A staggering 395,000 of those were reported to be under-35, which has financial experts concerned a future generation could be left languishing on the pension.
BetaShares ETFs chief economist David Bassanese said the move was short-sighted and could prove costly for the future of both individuals and the government.
"Although providing income support to households during the COVD-19 has obvious merit, tapping into the superannuation system seems to us an unnecessary and short-sighted choice, as it will ultimately prove costly to both the public purse and those the government had sought to protect," Mr Bassanese said.
In March the government eased the super preservation rules to allow Australians who had lost their jobs or had hours reduced to access $10,000 in super by June 30 and a further $10,000 from July 1, 2020.
"The decision also now sets an unfortunate precedent for future governments to allow households to "dip into" their super again for a whole host of possible reasons. This threaten the long-term integrity of the whole superannuation system," Mr Bassanese said.

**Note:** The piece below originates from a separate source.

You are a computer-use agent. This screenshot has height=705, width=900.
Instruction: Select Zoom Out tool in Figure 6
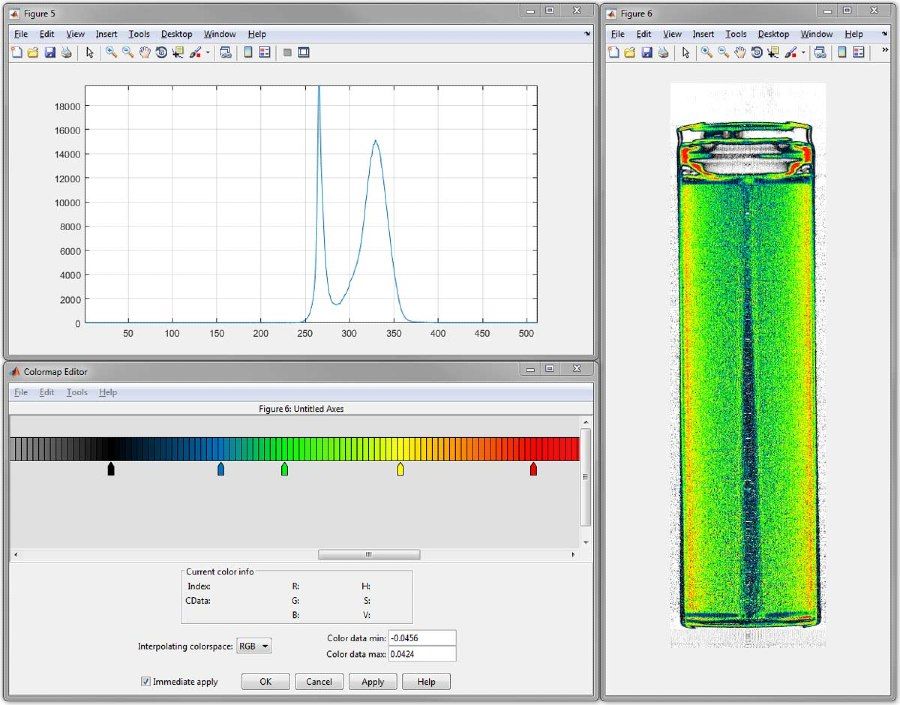click(x=723, y=53)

On average about 15 per cent of Australian workers accessed their super early.
Three states were above the national average - Queensland at 20 per cent, Northern Territory 19 per cent and Western Australia 16 per cent. Only 8 per cent of ACT workers accessed their super early.
Industry funds have supported this scheme's intent to get cash to those in dire financial need, they have already helped more than 1.4 million Australians tap into their super.
But there have been troubling reports of super being used to gamble, buy alcohol or other types of discretionary spending.
As the second stage of the early release scheme opens for the 2020-21 financial year, ISA urges members to only access their super as a last resort.
According to ISA, a 25-year-old taking out $10,000 now could have $49,000 less in retirement, a 35-year-old could lose up to $34,000 and a 45-year-old up to $23,000.
The government estimated 1.65 million would take out $27 billion from super, but already 2.1 million have taken out at least $15 billion and it appears likely demand will far surpass forecasts.
Despite the greater numbers, industry funds have been prepared to deal with the demands of this scheme.
Industry funds have paid more than $10.3 billion from super, 96 per cent of it within five business days of receiving the request from the ATO.
Industry Super Australia chief executive Bernie Dean said early contributions were like "yeast, without them you're left with a much flatter nest egg".
"To have hundreds of thousands wiping their savings out mid way through their life is a tragedy waiting to happen and it will affect everyone," Mr Dean said.
"Every Australian deserves a good life in retirement, not just scraping by on the pension."
"The Prime Minister and Treasurer must stick by their promise to increase the super rate because its critical to helping these people rebuild savings they've wiped out, and avoid tax hikes on working people to prop up more people drawing a full pension."